Short problem 1:
In the records, switch "Click" to "Select" in everything from the line containing "This screenshot has width=839, height=592." down to the end of the records, keeping all else unchanged and leaving out the pictures.

Passage:
** BEGIN **
A label consists of any word, usually in uppercase, followed by
a colon. The label appears just before the loop operator (while,
for, or foreach)
and can be used as an anchor for jumping to from within the block:
RECORD: while ( <INFILE> ) {
$even = !$even;
next RECORD if $even;
print;
}
That code snippet prints all the odd-numbered records in INFILE.
The three label control statements are
next Jumps
to the next iteration of the loop marked by the label or to the
innermost enclosing loop if no label is specified.
last Immediately
breaks out of the loop marked by the label or out of the innermost
enclosing loop if no label is specified.
redo Jumps
back to the loop marked by the specified label or to the innermost
enclosing loop if no label is specified. This causes the loop
to execute again with the same iterator value.
Subroutines
The basicsubunit of code in Perl is a subroutine. This is similar
to a function in C and a procedure or a function in Pascal. A
subroutine may be called with various parameters and returns a
value. Effectively, the subroutine groups together a sequence
of statements so that they can be re-used.
The Simplest Form of Subroutine
Subroutines can be declared anywhere in a program. If more than
one subroutine with the same name is declared each new version
replaces the older ones so that only the last one is effective.
It is possible to declare subroutines within an eval()
expression, these will not actually be declared until the runtime
execution reaches the eval()
statement.
Subroutines are declared using the following syntax:
sub subroutine-name {
statements
}
The simplest form of subroutine is one that does not return any
value and does not access any external values. The subroutine
is called by prefixing the name with the &
character. (There are other ways of calling subroutines, which
are explained in more detail later.) An example of a program using
the simplest form of subroutine illustrates this:
#!/usr/bin/perl -w
# Example of subroutine which does not use
# external values and does not return a value
&egsub1; # Call the subroutine once
&egsub1; # Call the subroutine a second time
sub egsub1 {
print "This subroutine simply prints this line.\n";
}
Tip
While it is possible to refer from a subroutine to any global variable directly, it is normally considered bad programming practice. Reference to global variables from subroutines makes it more difficult to re-use the subroutine code. It is best to make
any such references to external values explicit by passing explicit parameters to the subroutine as described in the following section. Similarly it is best to avoid programming subroutines that directly change the values of global variables because doing
so can lead to unpredictable side-effects if the subroutine is re-used in a different program. Use explicit return values or explicit parameters passed by reference as described in the following section.
** END **
Short problem 2:
According to the passage on Perl, what happens when more than one subroutine with the same name is declared?

Extracted information:
** BEGIN **
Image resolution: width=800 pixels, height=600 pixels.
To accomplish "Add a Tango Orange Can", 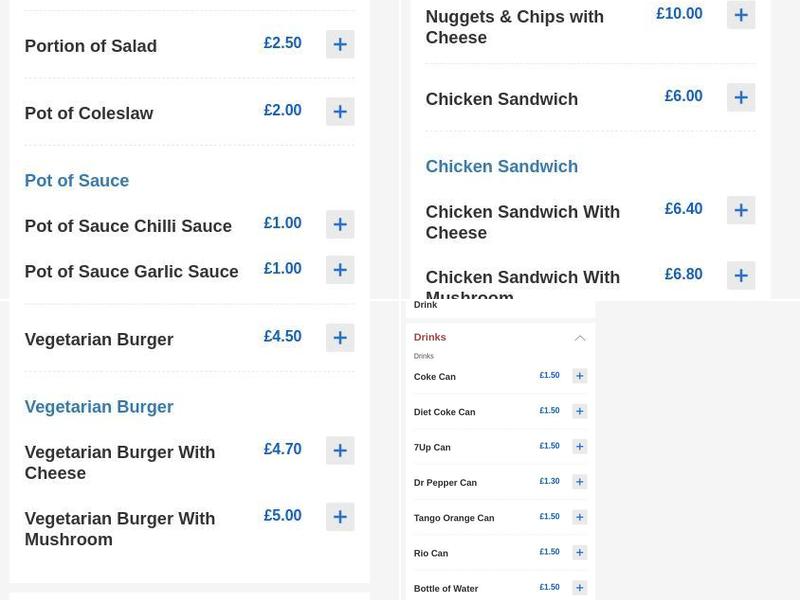I will (x=579, y=517).
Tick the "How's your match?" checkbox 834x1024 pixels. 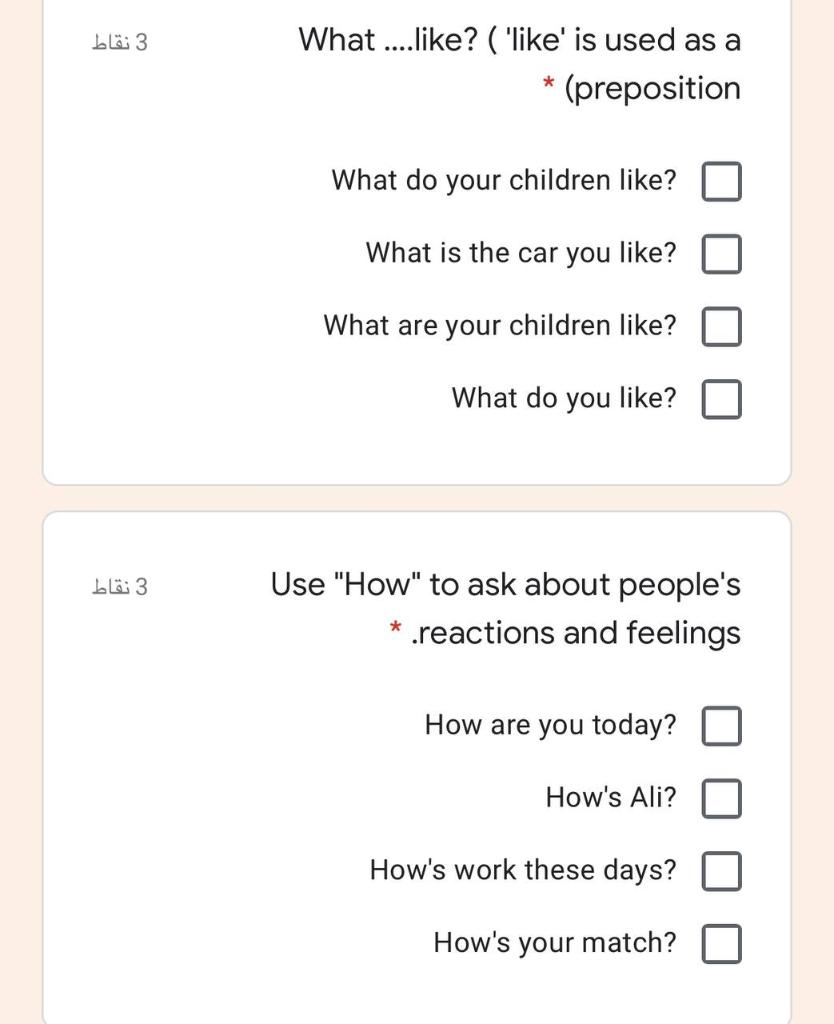pos(721,943)
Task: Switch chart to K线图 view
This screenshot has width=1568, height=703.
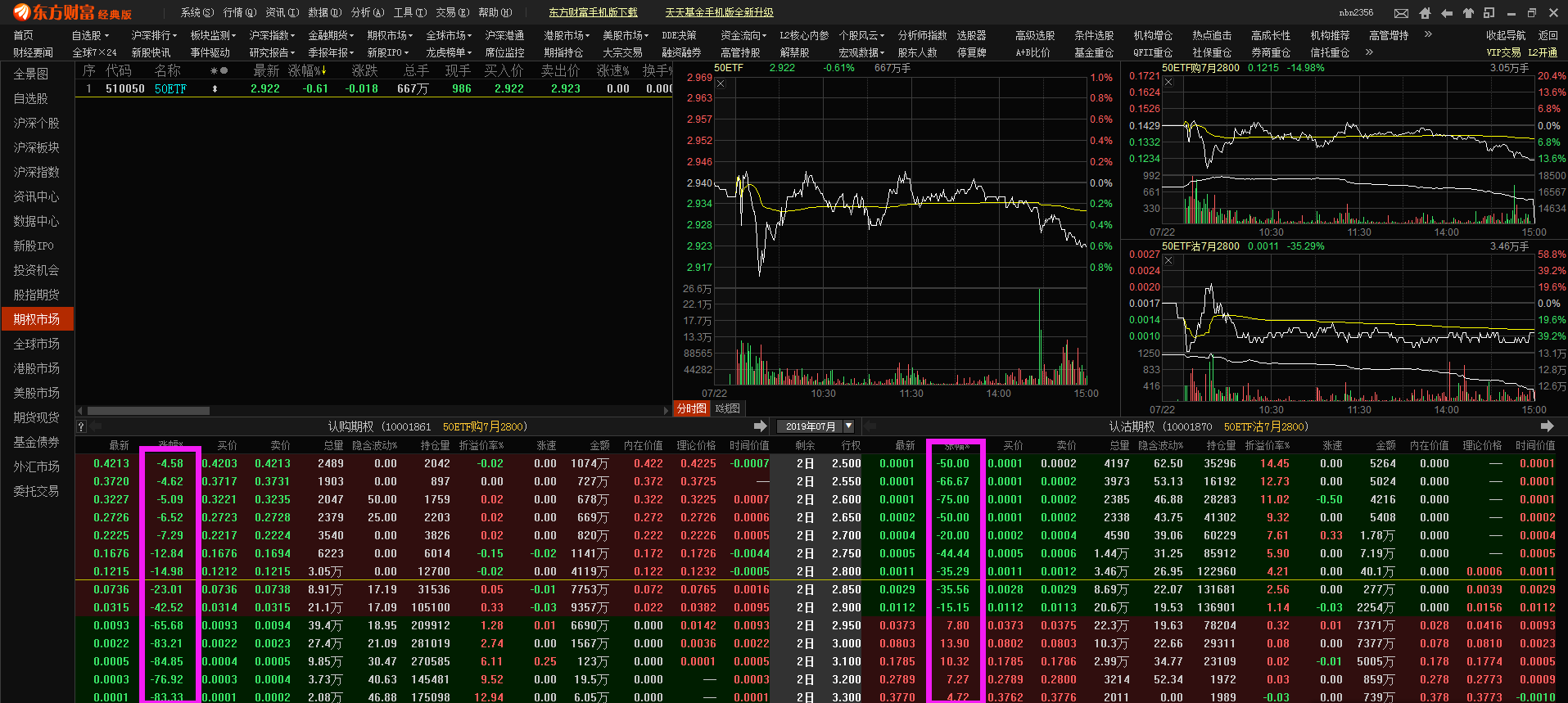Action: 727,408
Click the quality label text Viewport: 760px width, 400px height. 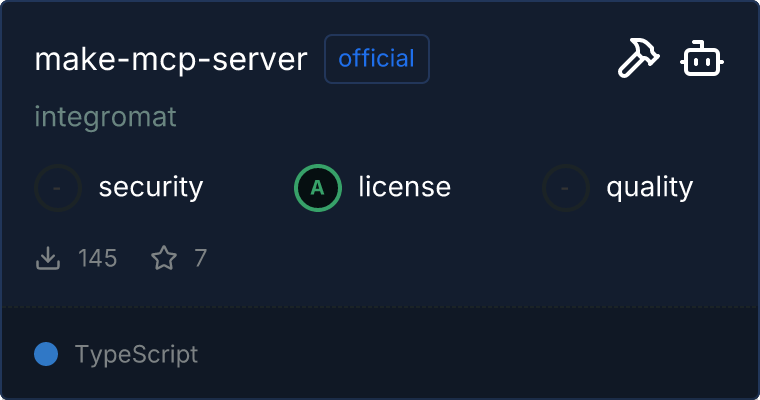pos(649,187)
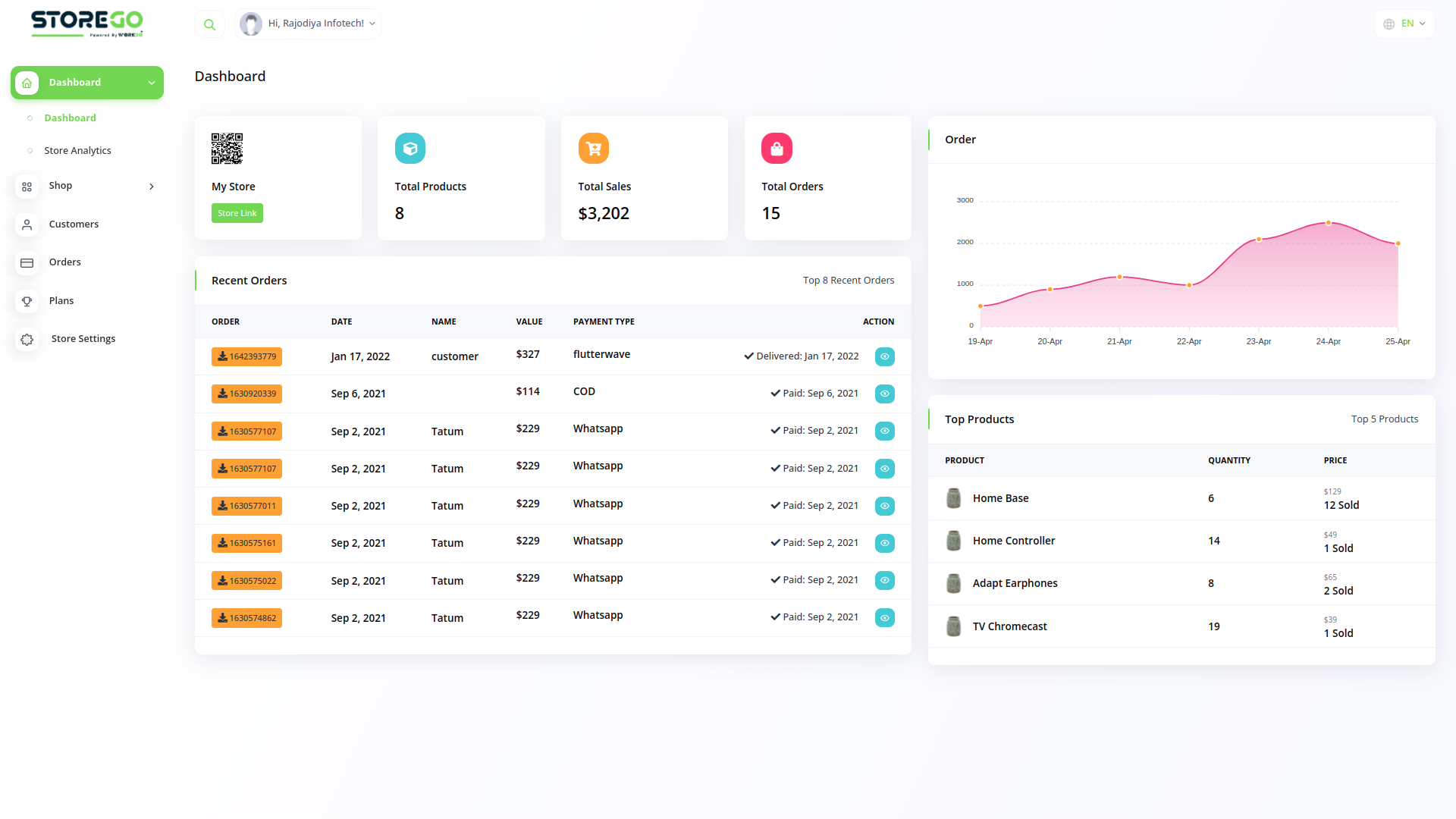Image resolution: width=1456 pixels, height=819 pixels.
Task: Click the QR code on My Store card
Action: (227, 149)
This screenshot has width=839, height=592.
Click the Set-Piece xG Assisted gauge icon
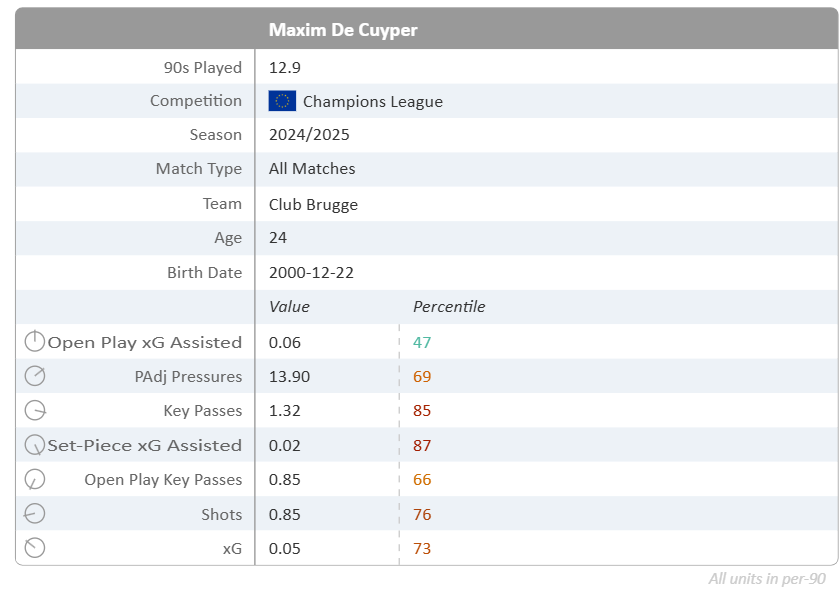tap(34, 445)
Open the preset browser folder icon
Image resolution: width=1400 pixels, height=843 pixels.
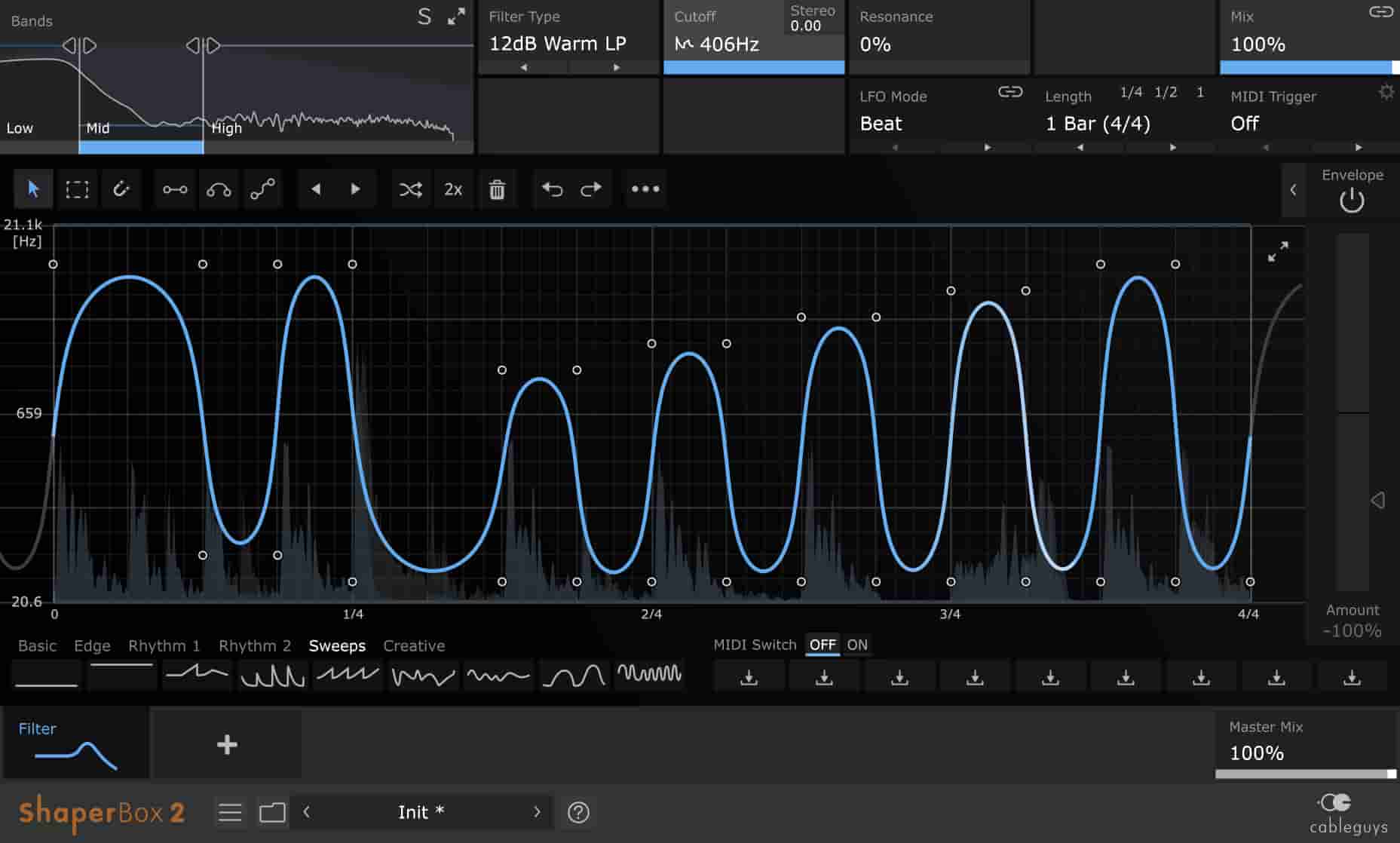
** END **
Final answer 1:
This screenshot has width=839, height=592.
Select the Set-Piece xG Assisted gauge icon
tap(34, 445)
Open the preset browser folder icon
Image resolution: width=1400 pixels, height=843 pixels.

Final answer 2:
Each new version replaces the older ones, so only the last one is effective.